Presently, a large metal-barred cage was floated up out of the air lock. There were two men sitting on it, and they seemed to be steering it under its own power. Ixtl guessed that he was to be captured.

Curiously, he had no sense of lift. It was as if a drug was affecting him, dragging him down into an abyss of fatigue. Appalled, he tried to fight the enveloping stupor. He would need all his alertness if his race, which had attained the very threshold of ultimate knowledge, was to live again.

CHAPTER FOURTEEN

“How in the name of all the hells can anything live in intergalactic space?” The voice, strained and unrecognizable, came through the communicator of Grosvenor’s space suit as he stood with the others near the air lock. It seemed to him that the question made the little group of men crowd closer together. For him, the proximity of the others was not quite enough. He was too aware of the impalpable yet inconceivable night that coiled about them, pressing down to the very blazing portholes.

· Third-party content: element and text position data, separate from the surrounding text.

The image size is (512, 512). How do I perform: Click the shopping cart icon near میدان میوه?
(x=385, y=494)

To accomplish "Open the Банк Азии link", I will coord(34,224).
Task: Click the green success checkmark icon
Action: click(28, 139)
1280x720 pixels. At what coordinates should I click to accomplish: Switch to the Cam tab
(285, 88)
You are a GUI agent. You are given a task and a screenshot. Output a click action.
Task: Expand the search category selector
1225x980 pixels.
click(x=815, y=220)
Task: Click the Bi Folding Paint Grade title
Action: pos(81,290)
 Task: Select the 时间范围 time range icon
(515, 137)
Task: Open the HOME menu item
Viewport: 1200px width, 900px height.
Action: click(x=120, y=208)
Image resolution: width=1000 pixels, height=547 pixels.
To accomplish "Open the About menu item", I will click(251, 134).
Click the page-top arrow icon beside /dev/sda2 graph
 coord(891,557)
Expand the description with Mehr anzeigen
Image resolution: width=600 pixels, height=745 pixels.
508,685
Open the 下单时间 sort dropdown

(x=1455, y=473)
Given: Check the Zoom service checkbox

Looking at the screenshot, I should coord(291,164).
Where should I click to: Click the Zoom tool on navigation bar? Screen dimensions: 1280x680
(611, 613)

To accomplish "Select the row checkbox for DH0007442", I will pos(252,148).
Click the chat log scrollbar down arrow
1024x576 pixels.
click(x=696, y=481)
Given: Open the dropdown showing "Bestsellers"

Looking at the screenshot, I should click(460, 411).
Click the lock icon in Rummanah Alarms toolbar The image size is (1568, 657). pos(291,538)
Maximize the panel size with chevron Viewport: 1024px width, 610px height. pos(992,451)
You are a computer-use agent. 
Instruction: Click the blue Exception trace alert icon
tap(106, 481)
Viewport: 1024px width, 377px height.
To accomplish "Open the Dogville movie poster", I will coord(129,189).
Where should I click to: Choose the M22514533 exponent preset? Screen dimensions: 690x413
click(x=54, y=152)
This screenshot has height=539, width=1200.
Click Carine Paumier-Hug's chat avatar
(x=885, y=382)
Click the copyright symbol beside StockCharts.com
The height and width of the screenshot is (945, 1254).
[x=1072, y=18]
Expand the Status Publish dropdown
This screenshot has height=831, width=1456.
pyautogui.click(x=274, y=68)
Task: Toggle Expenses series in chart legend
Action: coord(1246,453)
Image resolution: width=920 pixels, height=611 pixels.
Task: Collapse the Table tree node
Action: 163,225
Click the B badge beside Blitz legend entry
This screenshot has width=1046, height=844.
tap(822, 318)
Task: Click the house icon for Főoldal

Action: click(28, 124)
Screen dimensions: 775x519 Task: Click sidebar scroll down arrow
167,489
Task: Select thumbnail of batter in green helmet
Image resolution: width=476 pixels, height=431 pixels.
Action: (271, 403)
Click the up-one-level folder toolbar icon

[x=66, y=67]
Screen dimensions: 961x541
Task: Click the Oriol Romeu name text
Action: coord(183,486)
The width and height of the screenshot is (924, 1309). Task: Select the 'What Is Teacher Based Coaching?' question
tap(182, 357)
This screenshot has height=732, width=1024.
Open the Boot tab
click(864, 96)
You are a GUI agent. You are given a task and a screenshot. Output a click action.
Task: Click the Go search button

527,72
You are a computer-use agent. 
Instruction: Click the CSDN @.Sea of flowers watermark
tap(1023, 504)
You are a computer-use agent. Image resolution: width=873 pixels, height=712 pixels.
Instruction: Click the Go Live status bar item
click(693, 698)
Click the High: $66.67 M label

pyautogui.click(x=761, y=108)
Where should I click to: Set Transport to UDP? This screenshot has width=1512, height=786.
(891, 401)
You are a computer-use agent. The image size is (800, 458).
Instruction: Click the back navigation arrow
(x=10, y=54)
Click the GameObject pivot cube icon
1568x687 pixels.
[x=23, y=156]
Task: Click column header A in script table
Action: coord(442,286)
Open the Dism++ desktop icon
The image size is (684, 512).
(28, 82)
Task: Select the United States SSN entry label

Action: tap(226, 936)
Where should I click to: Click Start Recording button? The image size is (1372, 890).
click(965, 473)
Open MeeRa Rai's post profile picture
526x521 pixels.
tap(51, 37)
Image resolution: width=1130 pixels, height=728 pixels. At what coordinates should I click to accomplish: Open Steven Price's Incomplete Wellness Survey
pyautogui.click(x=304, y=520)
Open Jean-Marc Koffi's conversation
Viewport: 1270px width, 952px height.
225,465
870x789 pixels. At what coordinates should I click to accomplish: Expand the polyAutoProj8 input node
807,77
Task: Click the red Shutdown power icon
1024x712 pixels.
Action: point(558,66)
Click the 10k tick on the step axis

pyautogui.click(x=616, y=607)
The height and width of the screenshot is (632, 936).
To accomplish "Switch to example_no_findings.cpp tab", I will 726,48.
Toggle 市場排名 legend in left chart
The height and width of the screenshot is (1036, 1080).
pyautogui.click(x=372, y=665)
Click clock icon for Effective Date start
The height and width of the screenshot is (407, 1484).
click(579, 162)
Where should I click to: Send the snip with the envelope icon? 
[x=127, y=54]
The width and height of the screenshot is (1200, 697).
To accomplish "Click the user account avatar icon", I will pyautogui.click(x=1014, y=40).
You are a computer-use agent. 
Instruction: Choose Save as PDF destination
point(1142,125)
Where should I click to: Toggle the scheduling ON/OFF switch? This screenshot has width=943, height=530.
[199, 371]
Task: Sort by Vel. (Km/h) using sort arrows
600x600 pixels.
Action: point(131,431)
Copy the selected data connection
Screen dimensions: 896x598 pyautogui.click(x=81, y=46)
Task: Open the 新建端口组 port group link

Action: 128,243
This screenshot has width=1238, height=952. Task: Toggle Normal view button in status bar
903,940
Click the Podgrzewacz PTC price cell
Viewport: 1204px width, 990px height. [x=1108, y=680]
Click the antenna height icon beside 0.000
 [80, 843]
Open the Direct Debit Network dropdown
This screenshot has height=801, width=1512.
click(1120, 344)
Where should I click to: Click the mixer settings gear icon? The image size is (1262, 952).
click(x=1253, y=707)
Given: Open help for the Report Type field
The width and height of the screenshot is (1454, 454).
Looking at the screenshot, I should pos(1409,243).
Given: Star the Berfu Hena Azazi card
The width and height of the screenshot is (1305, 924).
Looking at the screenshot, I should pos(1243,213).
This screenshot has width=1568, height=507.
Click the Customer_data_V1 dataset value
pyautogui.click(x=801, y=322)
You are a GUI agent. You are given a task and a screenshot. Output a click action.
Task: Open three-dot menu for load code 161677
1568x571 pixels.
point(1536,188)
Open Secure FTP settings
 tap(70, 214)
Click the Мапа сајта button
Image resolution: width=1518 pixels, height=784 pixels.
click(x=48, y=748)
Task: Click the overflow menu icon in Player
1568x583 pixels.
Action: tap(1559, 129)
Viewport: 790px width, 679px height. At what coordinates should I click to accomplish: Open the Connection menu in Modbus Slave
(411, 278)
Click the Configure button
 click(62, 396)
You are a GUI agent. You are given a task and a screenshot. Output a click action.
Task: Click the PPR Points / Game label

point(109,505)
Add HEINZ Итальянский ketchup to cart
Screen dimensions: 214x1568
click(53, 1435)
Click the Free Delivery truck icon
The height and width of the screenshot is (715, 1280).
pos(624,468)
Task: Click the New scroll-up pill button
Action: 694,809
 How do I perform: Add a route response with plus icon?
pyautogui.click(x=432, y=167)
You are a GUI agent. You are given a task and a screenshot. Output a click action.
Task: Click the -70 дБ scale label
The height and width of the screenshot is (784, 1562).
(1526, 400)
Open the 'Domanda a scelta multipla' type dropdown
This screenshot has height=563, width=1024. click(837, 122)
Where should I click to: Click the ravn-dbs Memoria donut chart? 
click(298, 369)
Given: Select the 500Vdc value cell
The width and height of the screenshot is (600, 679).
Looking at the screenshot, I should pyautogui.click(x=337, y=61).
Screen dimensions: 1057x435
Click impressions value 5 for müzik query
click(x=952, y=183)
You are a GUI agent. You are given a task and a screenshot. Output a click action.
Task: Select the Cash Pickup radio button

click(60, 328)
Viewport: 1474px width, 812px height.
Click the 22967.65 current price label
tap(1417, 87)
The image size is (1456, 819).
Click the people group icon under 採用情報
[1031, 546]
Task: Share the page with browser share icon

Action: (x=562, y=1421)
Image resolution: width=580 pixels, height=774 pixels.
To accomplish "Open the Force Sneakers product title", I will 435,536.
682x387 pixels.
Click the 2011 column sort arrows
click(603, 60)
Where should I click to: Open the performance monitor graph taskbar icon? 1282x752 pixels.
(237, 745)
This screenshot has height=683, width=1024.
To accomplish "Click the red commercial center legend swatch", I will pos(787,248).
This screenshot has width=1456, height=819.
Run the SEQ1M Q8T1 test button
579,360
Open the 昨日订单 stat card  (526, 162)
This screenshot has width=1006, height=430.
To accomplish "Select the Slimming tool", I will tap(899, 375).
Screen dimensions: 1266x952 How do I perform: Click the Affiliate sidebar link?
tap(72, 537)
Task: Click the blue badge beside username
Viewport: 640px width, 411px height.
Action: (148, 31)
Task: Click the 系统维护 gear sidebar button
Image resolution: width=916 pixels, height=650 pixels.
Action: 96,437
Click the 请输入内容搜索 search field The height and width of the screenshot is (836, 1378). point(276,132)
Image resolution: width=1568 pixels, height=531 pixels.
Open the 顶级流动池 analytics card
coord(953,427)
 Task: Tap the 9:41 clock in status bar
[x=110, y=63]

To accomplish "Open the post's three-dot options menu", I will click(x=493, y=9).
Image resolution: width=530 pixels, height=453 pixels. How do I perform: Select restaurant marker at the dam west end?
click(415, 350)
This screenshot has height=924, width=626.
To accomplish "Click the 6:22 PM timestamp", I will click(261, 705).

Almost for the first time since the voyage had begun, the immensity of the darkness struck home to Grosvenor. He had looked at it so often from inside the ship that he had become indifferent. But now he was suddenly aware that man’s farthest stellar frontiers were but a pin point in this blackness that reached billions of light-years in every direction.

The voice of Director Morton broke through the scared silence. “Calling Gunlie Lester inside the ship…. Gunlie Lester….”

There was a pause; then, “Yes, Director?”

Grosvenor recognized the voice of the head of the astronomy department.

“Gunlie,” Morton went on, “here’s something for your astro-mathematical brain. Will you please give us the ratio of chance that blew out the drivers of the Beagle at the exact point in space where that thing was floating? Take a few hours to work it out.”

The words brought the whole scene into even sharper focus. It was typical of mathematician Morton that he let another man have the limelight in a field in which he himself was a master.